▶ **PROBLEM DETAILS**: Leave the pictures out and reproduce all the entries word for word.

%%

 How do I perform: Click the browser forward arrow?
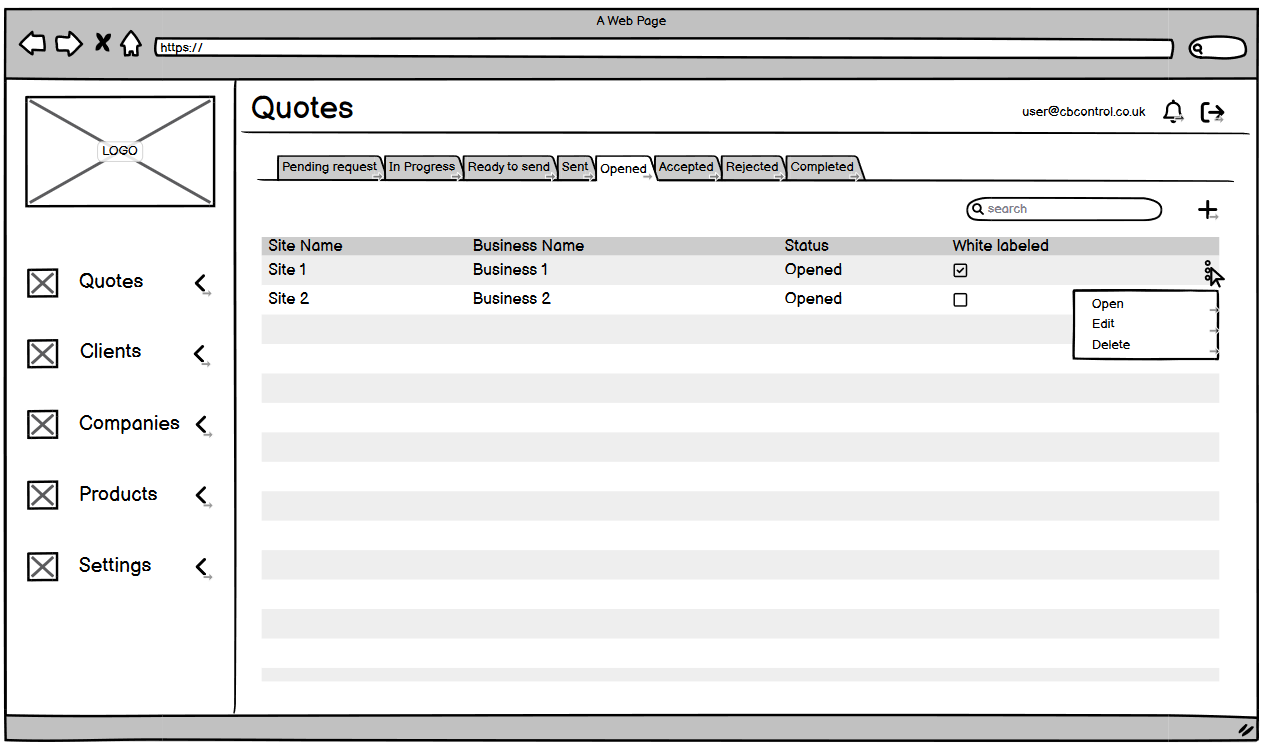coord(68,44)
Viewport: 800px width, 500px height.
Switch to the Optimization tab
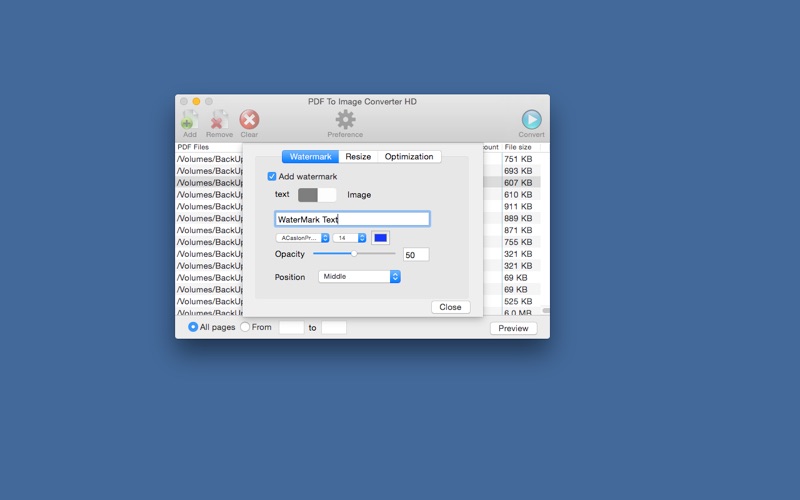click(x=409, y=157)
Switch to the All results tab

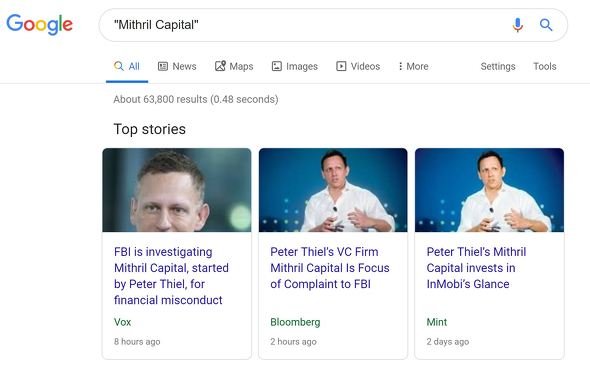(127, 67)
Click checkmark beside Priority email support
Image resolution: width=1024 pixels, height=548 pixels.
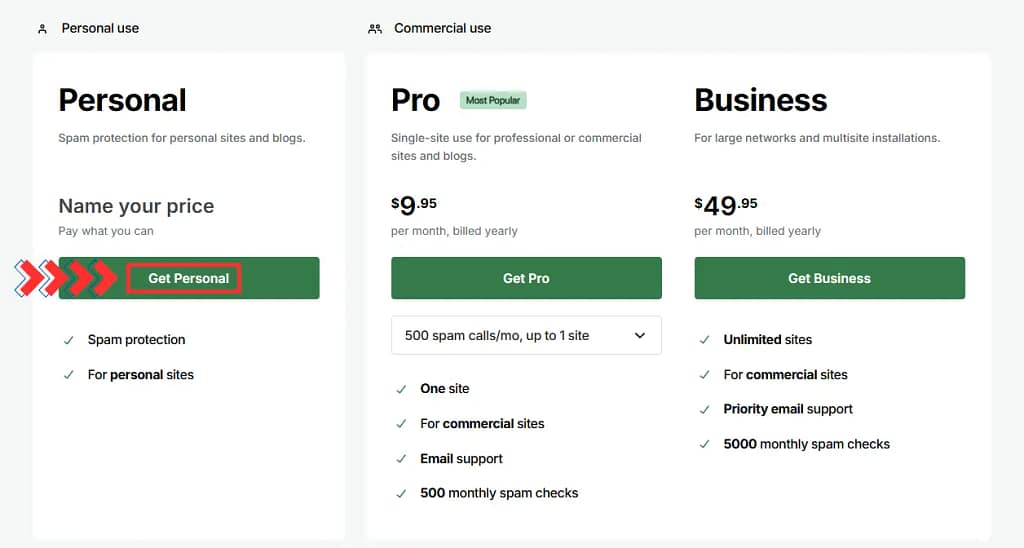705,409
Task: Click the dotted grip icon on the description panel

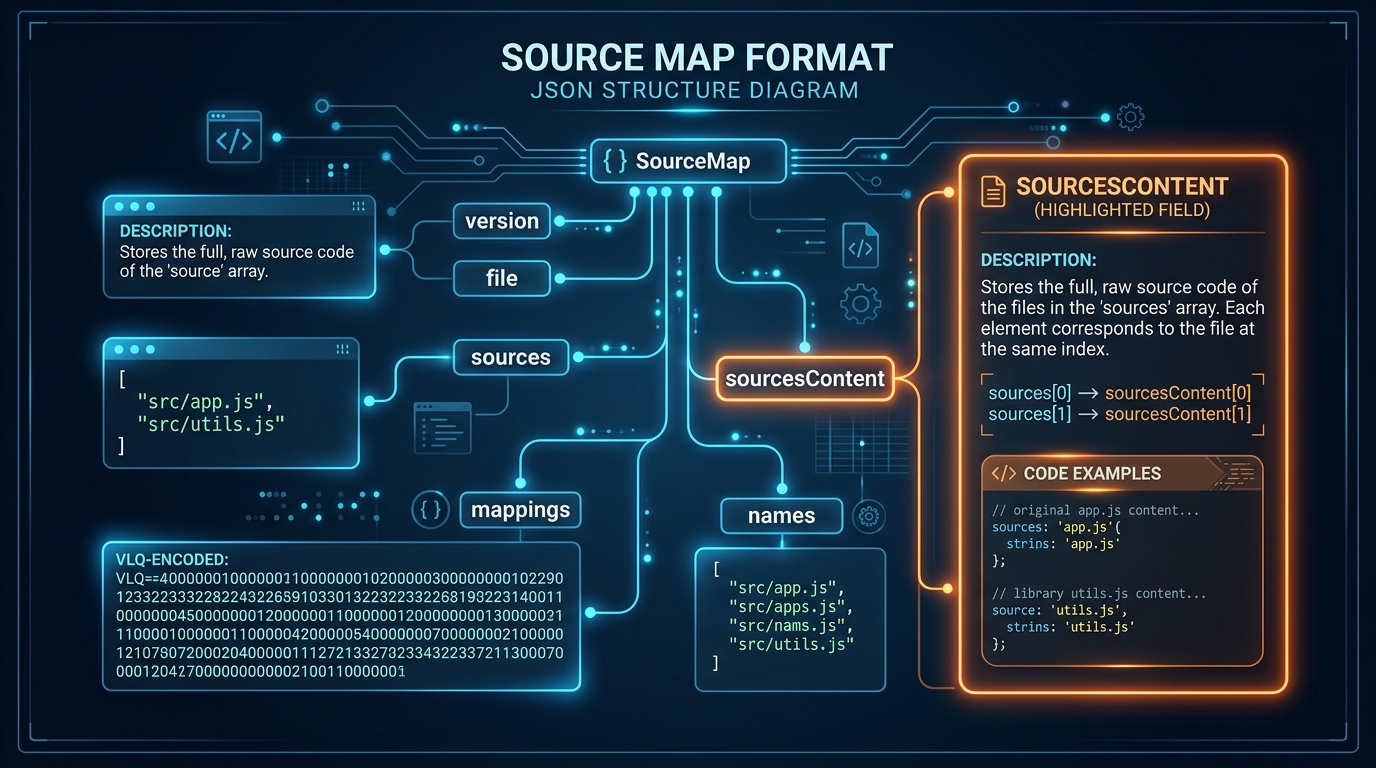Action: click(357, 206)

%%

▶ **ANSWER SECTION**:
 How do I perform: Click the browser forward arrow?
coord(68,44)
Viewport: 800px width, 500px height.
Switch to the Optimization tab
click(x=409, y=157)
Switch to the All results tab

(127, 67)
Click checkmark beside Priority email support
Image resolution: width=1024 pixels, height=548 pixels.
705,409
Task: Click the dotted grip icon on the description panel

Action: click(357, 206)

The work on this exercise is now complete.